A #1 was over 10 years ago. BW and I were not married and had only been dating for a few months and we were not living together. I went out with a woman who was my best friend, although I have to acknowledge that I had a huge crush on her for years, wanted to be with her, but she had a husband. We got really drunk at a bar and made out in the parking lot of my apartment complex. That night was the last night I ever spent at the apartment alone. I went to her place the next day and we have literally been under the same roof since then. Nothing ever happened again and we are 100% NC and have been for 9.5 years.
A #2 happened within a couple months of BW and I getting married. I met AP at work and felt really drawn to her. What started as an EA turned into a PA. While it never progressed to the point of orgasm, it was certainly a PA. It lasted for about two months. BW confronted me and I adamantly denied it. Her confronting me was a turning point and total wake up call. I quickly came out of the fog and realized that I had some serious changes to make within myself. I did some really shitty things during this time and my actions were horrible. I lied to my wife and lied to AP, telling her that I was going to leave and actually went as far as to tell her I was looking for apartments. It was not true. I am also 100% NC with this woman and have been for 8 years.
About a year after ending #2, I was ready to tell my wife the truth. We were getting to the point of having kids and I really needed to be honest with her. However, it never happened because she was diagnosed with cancer right before I planned to tell her. It was over a year of two surgeries, chemotherapy, radiation, and everything else. By the time the health crisis ended, it had been 2.5 post-A and we were in a much different place together. There was a deeper commitment to each other and level of oneness that the cancer instilled in me. The thought of losing her to cancer was so eye-opening and the real threat of losing her scared the shit out of me.
Fast track to today. Life is so different. We have bought a house together, have two children (ages 2 and 5), and I am pregnant again. BW has often stated that if I ever cheat, she better never find out because she would not be able to forgive. She has clearly stated she does not want to know. In her heart, I really believe she knows. She's the smartest person I know and I honestly, genuinely think she knows about #2.
We have complete transparency in our marriage. She has every password, access to my phone, and everything. I do not hide anything from her (other than the 2 As) because there is nothing to hide.
Anyway, all of this is coming up because I suggested a family member come here. I started reading and it seems that everything says disclosure is paramount.
Are there times that disclosure is not for the best? I am absolutely committed to our M and we have kids now. it's a totally different game.
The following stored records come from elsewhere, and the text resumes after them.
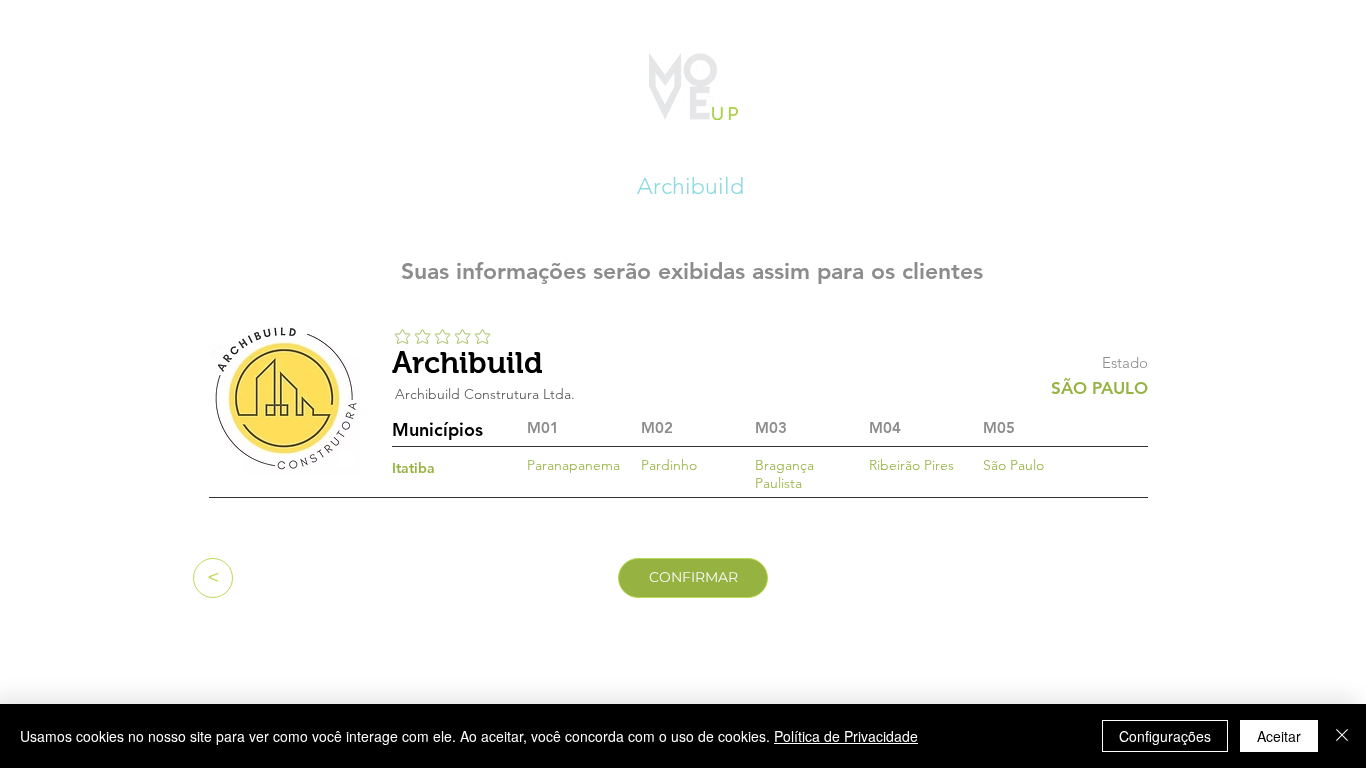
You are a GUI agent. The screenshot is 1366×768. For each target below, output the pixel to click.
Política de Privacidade (846, 736)
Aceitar (1279, 736)
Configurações (1165, 736)
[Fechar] (1342, 736)
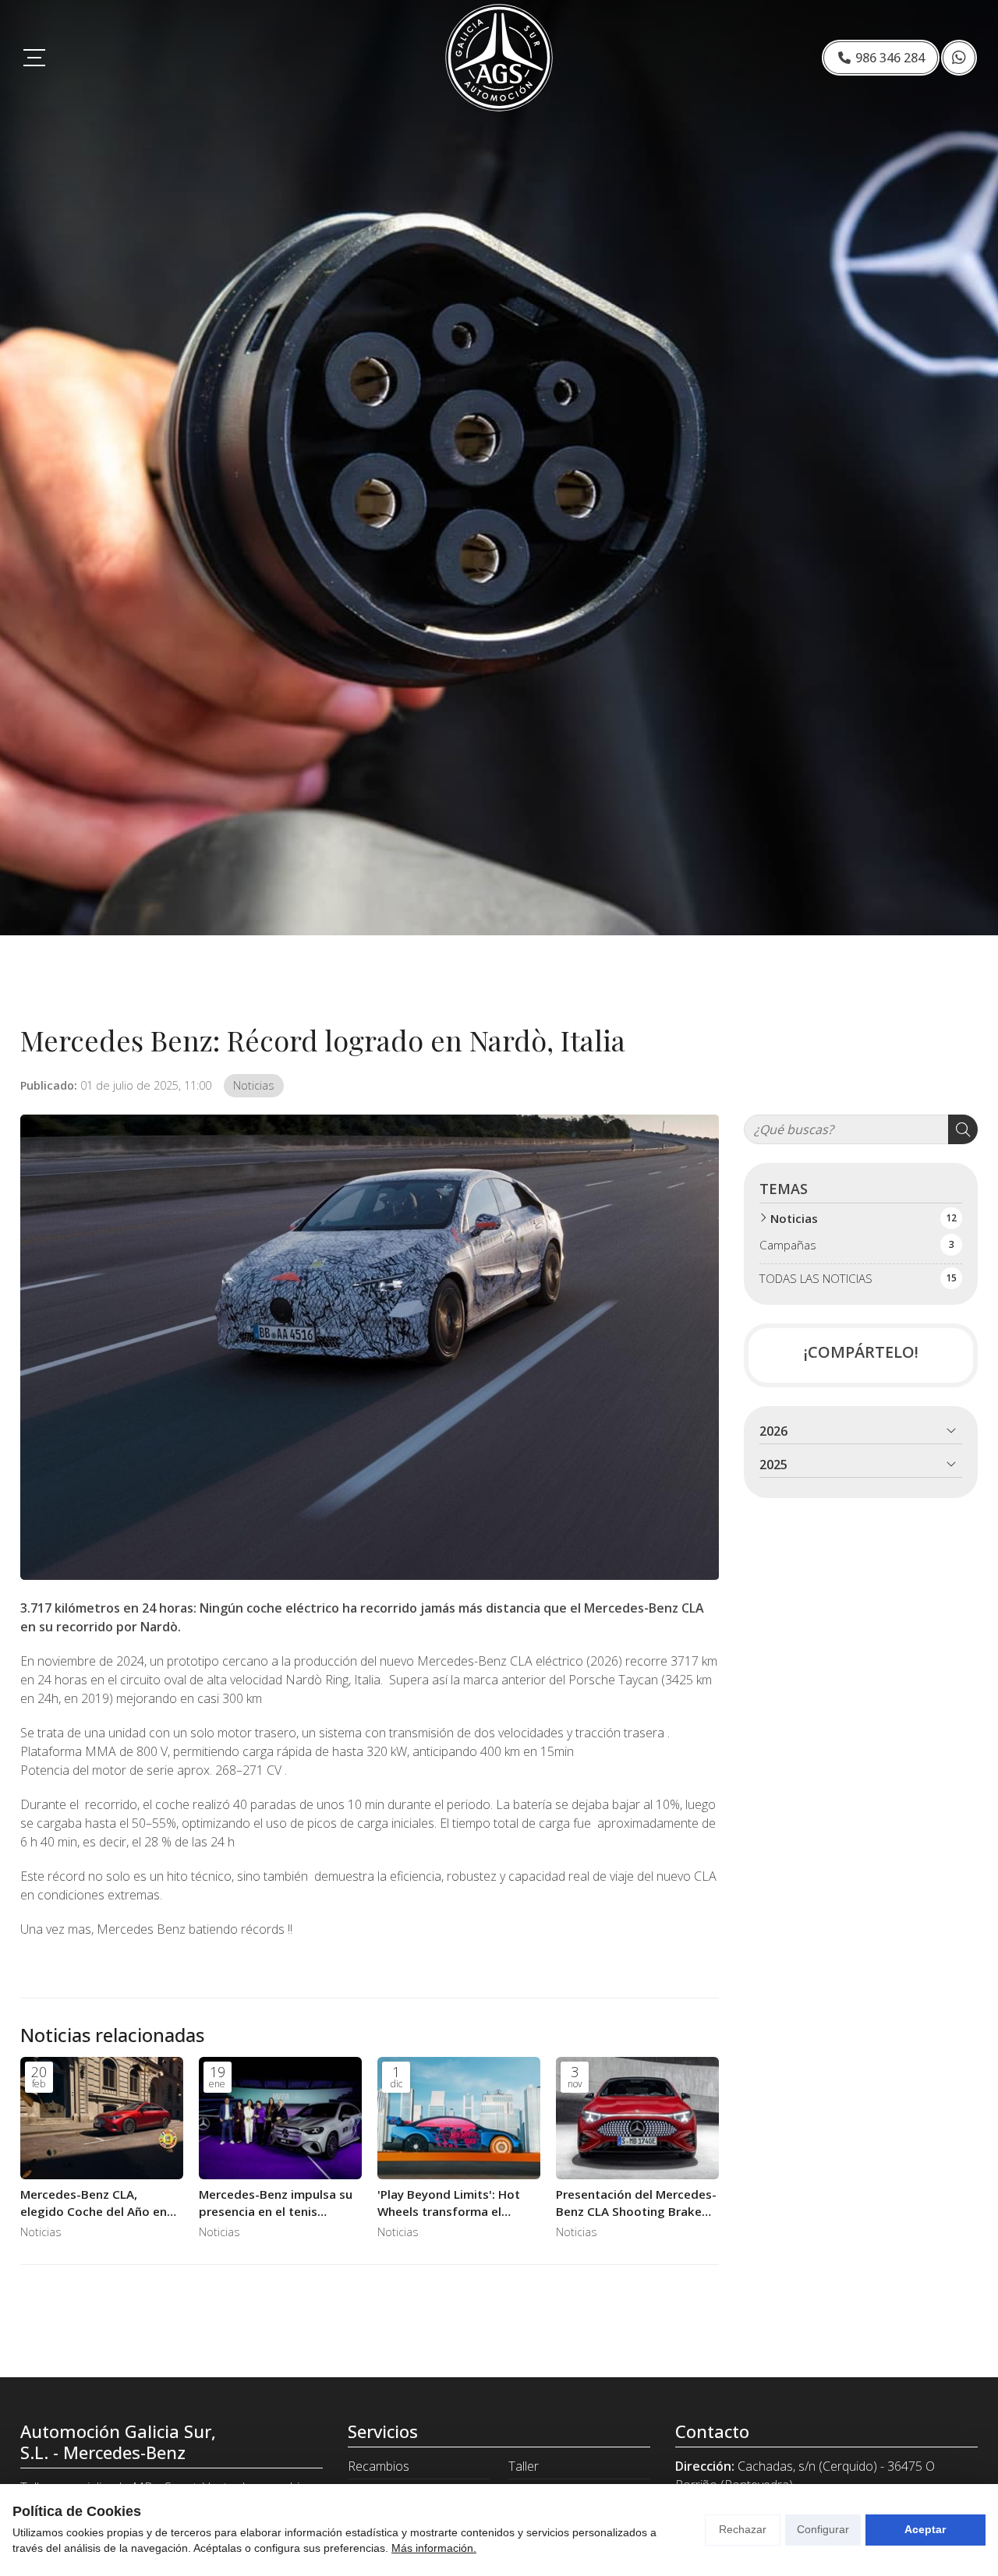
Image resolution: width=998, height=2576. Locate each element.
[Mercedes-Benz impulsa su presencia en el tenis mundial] (280, 2118)
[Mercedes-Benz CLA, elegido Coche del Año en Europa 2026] (101, 2118)
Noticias (253, 1085)
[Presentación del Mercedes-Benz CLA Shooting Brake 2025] (637, 2118)
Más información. (433, 2548)
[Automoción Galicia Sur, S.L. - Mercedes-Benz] (499, 57)
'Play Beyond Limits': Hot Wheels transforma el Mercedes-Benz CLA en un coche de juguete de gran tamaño (451, 2203)
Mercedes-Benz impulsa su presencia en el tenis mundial (275, 2203)
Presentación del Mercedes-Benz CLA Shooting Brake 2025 (636, 2203)
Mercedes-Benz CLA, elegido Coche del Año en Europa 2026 (93, 2203)
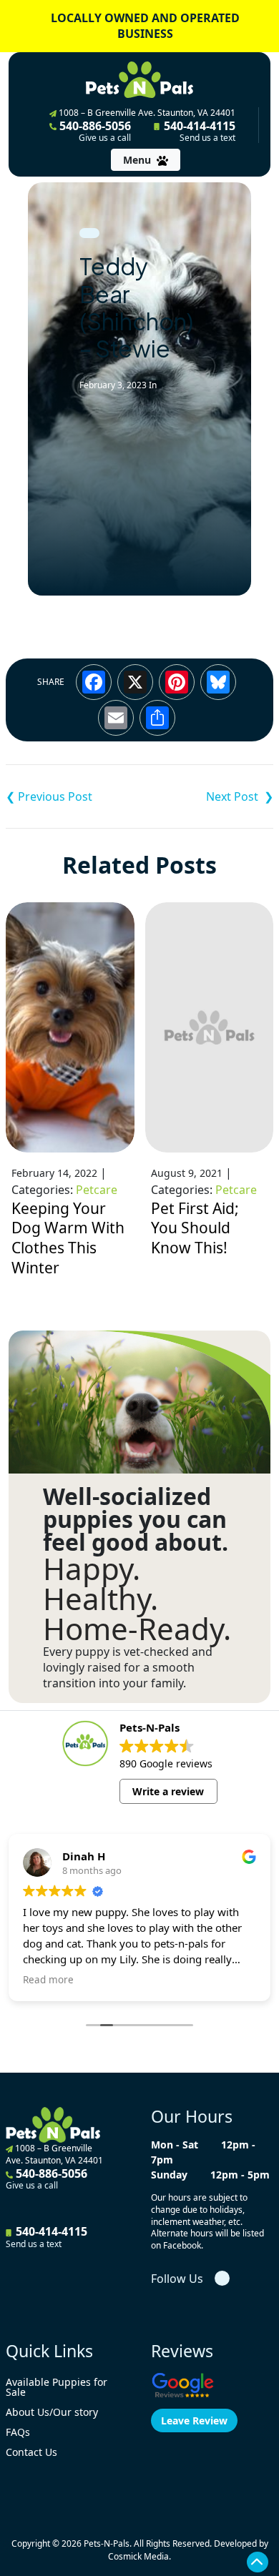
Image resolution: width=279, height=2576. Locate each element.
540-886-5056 (94, 131)
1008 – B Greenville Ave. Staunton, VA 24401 (146, 113)
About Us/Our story (52, 2412)
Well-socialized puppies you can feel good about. (135, 1519)
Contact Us (31, 2452)
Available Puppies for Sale (56, 2387)
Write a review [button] (168, 1791)
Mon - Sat (174, 2144)
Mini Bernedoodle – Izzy (73, 796)
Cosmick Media (138, 2556)
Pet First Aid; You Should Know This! (195, 1228)
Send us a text (207, 138)
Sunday (169, 2174)
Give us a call (105, 138)
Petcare (96, 1190)
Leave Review (194, 2420)
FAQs (18, 2432)
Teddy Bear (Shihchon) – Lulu (206, 796)
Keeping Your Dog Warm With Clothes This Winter (67, 1238)
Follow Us (177, 2278)
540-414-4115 (198, 131)
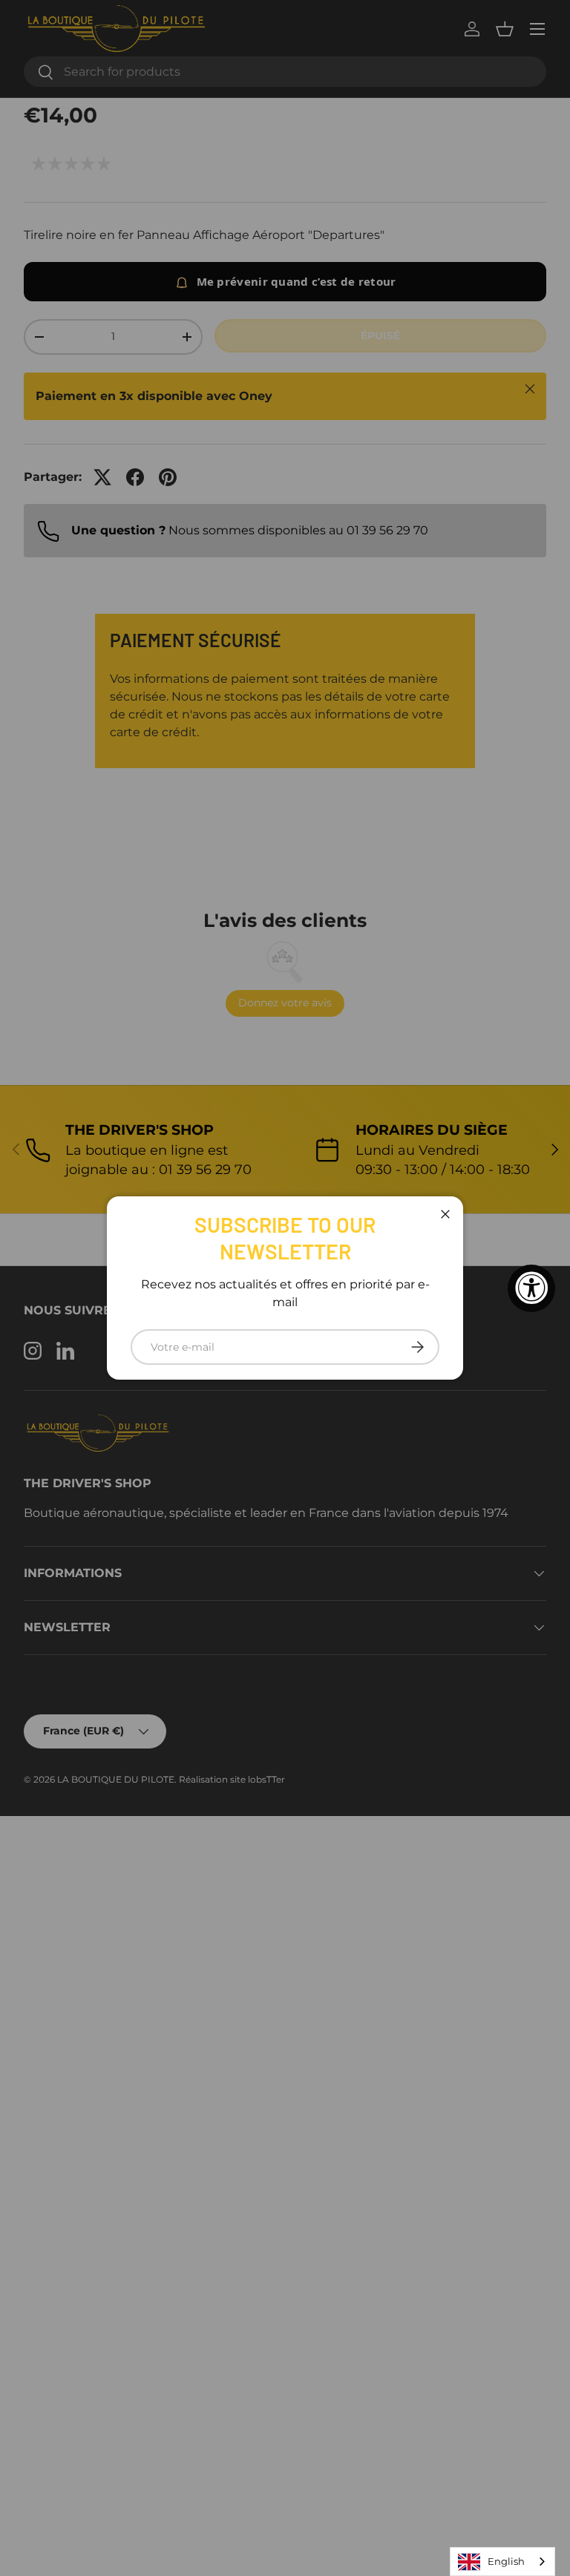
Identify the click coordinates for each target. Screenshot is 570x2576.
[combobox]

[This message edited by yearsago at 4:12 PM, January 1st (Wednesday)]
circe ( member #6687) posted at 11:02 PM on Wednesday, January 1st, 2014
Hi there, and welcome.
First let me say that I've never read a compelling case for dishonesty. I can completely understand why you didn't tell your wife when she'd been diagnosed with cancer. I know I would have made exactly the same choice with my husband. We can only handle so much emotionally at once. However...
BW has often stated that if I ever cheat, she better never find out because she would not be able to forgive. She has clearly stated she does not want to know. In her heart, I really believe she knows. She's the smartest person I know and I honestly, genuinely think she knows about #2.
We have complete transparency in our marriage. She has every password, access to my phone, and everything. I do not hide anything from her (other than the 2 As) because there is nothing to hide.
I bet you were relieved when you heard her say that! It gives you a good reason to keep the secret from her, while feeling like you're doing a kind and altruistic act for her at the same time.
What brought up the conversations about infidelity, by the way, when she told you that she wouldn't be able to forgive you? Were you guys talking about like Tiger Woods, or friends who were struggling with infidelity, or did she just bring it up out of the blue?
I ask because of course you're right - she knows. She knows about #2, but of course on some level she doesn't want to hear the truth of it stated outright though she confronted you about it and had to live through the lies and find a way to deal with that time in your marriage without your help. To do that, she must have had to do a lot of emotional compromising. And that usually comes out down the line in other ways.
I did some really shitty things during this time and my actions were horrible. I lied to my wife and lied to AP, telling her that I was going to leave and actually went as far as to tell her I was looking for apartments. It was not true.
So have you come to understand why you did this? You were recently married to what sounds like an absolutely wonderful woman. Do you know why you cheated on her and lied to both your wife and the AP?
(By the way I'm assuming you know if you've read here that folks are pretty much against marital dishonesty in all its forms, and advocate for honesty for all parties, so I hope my answer is implied - yes, you should always tell...)
Everything I ever let go of has claw marks on it -- Infinite Jest
SlowUptake ( member #40484) posted at 12:12 AM on Thursday, January 2nd, 2014
Hi yearsago welcome.
Circe has given you really good advice.
I will just add.
BW has often stated that if I ever cheat, she better never find out because she would not be able to forgive. She has clearly stated she does not want to know.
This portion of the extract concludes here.